You are viewing a plain text version of this content. The canonical link for it is here.
Posted to dev@pig.apache.org by "Zhijie Shen (JIRA)" <ji...@apache.org> on 2011/06/16 05:37:47 UTC

[jira] [Commented] (PIG-1916) Nested cross

    [ https://issues.apache.org/jira/browse/PIG-1916?page=com.atlassian.jira.plugin.system.issuetabpanels:comment-tabpanel&focusedCommentId=13050201#comment-13050201 ] 

Zhijie Shen commented on PIG-1916:
----------------------------------

Make a report of my progress and the issue I've met.
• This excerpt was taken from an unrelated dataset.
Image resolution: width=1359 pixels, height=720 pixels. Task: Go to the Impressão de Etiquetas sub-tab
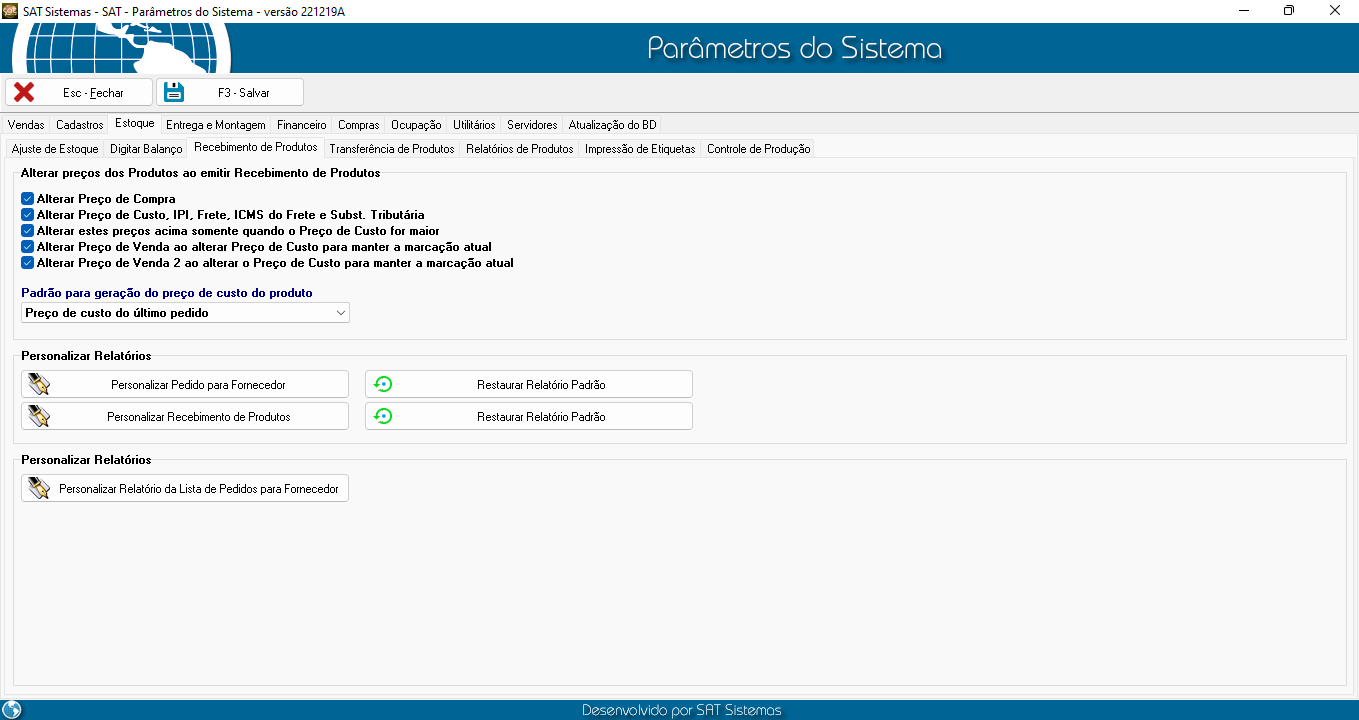click(639, 149)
First, by adding the nested cross syntax (e.g., changing grammar source files and the hooked functions), Pig can now accept the nested cross statement, generate the logic plan and reach the step of translating the logic plan into the physical plan. The major issue here is multiple inputs. The existing nested operators only have one input, hence current grammar seems to assume one input for the nested operators. However, cross can accept multiple inputs. Therefore the input syntax in the nested block has to been changed as well.

How to translate the logic nested cross into the correct physical operators looks like the essence part of this project. I've spent time to investigating into the translation, as well as the map/reduce plan compiling and map/reduce job execution.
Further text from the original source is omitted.